Valve particle benchmark tests how well processors handle rendering tons of particles on screen with multiple processors. Things tend to even out here a bit but Phenom II 940 is on top and the 9950 at the bottom.
Valve Map creation renders a Valve map and once more Phenom II 940 is the quickest though things are somewhat close with the Q9300 processor.
World in Conflict is a popular real-time strategy game with an intense engine. Even at only medium settings the graphics card is more so the bottle neck here as things even out though Phenom II is yet again the fastest if only by 3fps. Pushing the resolution and graphics settings which we didn't in our gaming tests would only even things our more unless you have an incredibly powerful video card.

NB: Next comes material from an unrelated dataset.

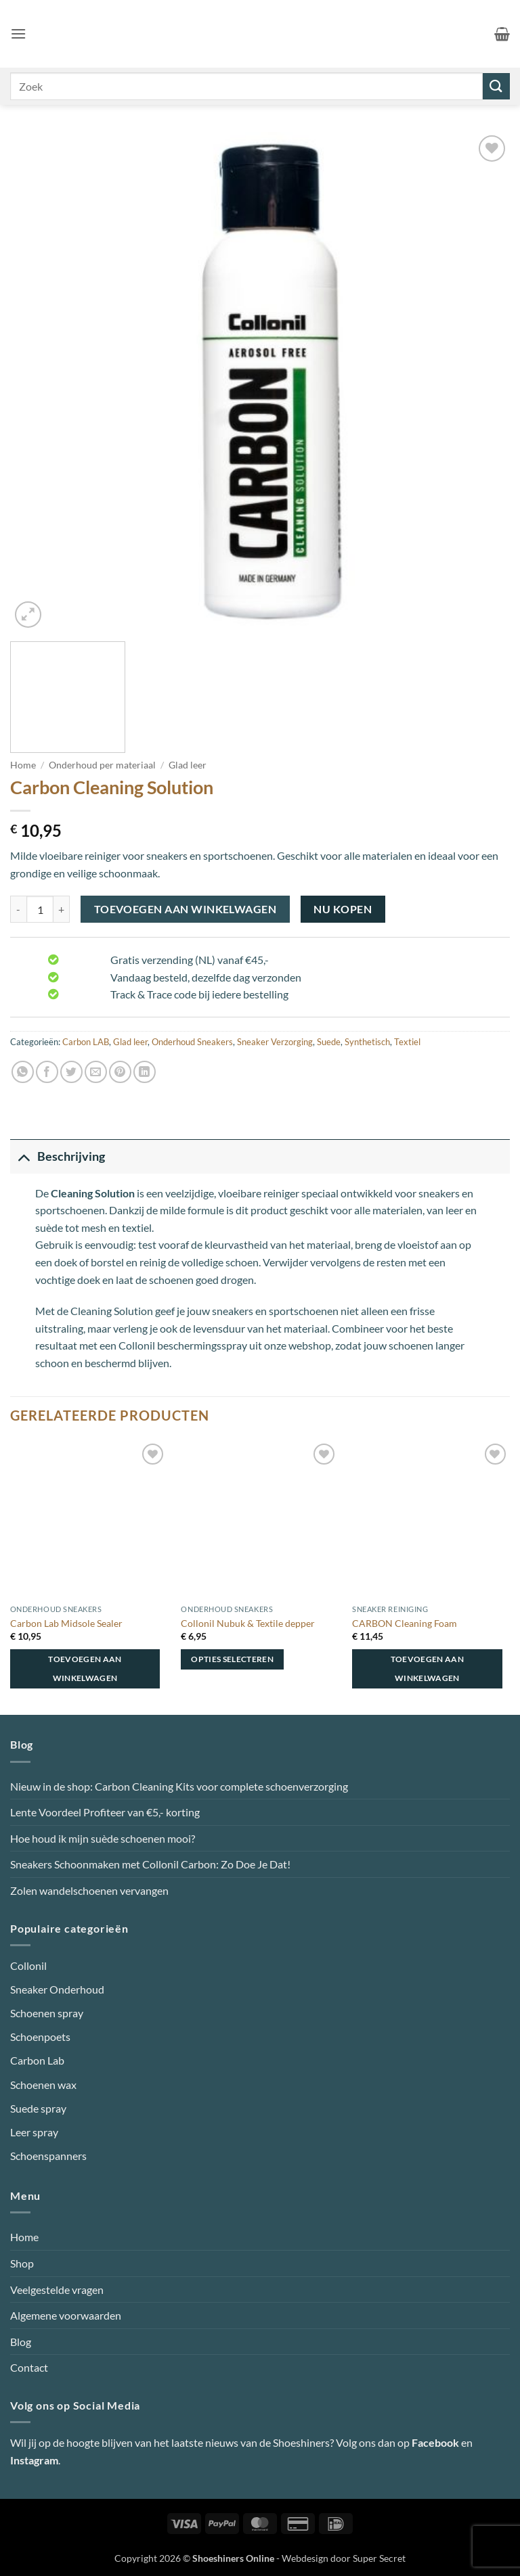  I want to click on [Deel op Twitter], so click(71, 1072).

In Cinebench 10 the Phenom II 940 blows away all other processors finishing rendering ten seconds before the Intel Q9300.
No change here in Pov-RAY 3.7 either as the Phenom II 940 proves it's clearly capable of taking on Penryn.
At AMD's headquarters here in Austin they showed off some amazing overclocks of around 6GHz+ but that was with liquid nitrogen and insane voltages. We aimed to hit 3.8GHz stable at voltages that weren't too high and that was near impossible. We went all the way up to 1.56v to hit 3.8GHz somewhat stable and we also for a while hit 3.9GHz but it was definitely not stable. 3.7 or 3.6GHz seems more lofty for longterm stable overclocks but you have to be willing to throw some voltage at these processors. They seem willing to take it at least.
Update:We received word from AMD that our Phenom II idle power consumption numbers might be a little high. It looks like some other sites got results closer to 100W. We triple checked our scores though and received basically similar results but about 15W higher. Something though you should keep in mind though with the numbers. For idle power consumption testing we left the computer idle for ten minutes
in Windows Vista on the desktop and checked the numbers. There was some
fluctuations but here's the lower scores which it tended to lean towards. The
3GHz Phenom II is about even with the 9950 idle. At load though with Vale's Map
Creation Benchmark the Phenom 9950 is 20W more than the Phenom II which comes in
under 200W at load.
Conclusion: Phenom II 940 is not what the Radeon 4800 was for ATI but it is an excellent processor which makes AMD the most competitive they've been in years and beats Intel's previous architecture Penryn at times clock for clock. Phenom II is a real challenger to Intel's Core 2 Quad series of Penryn chips and if they can ram up the clock speed they could take on the Core i7 from benchmarks we've seen. Compared to the original Phenom, Phenom II is also a massive bump thanks to both a large increase in clock speed, cache, and architecture improvements at times the performance difference is nothing short of major between the previous best 9950 and the Phenom II 940. This should be lauded as they ramp things up. Overall what AMD is able to deliver which Nvidia nor Intel are is a well rounded platform of the graphics card, chipset, and processor which are either #1 in their league or very close and for an excellent price. Intel's Core i7 motherboards are still ridiculously expensive and though DDR3 has come down a little price compared to the deals out there for DDR2 it's not even close. AMD can compete much more on value than their competitors and they seem to be emphasizing it. Hopefully OEM's and consumer's take notice. Pricing: Phenom II 940 will launch at $275 today and the Phenom II 920 $235.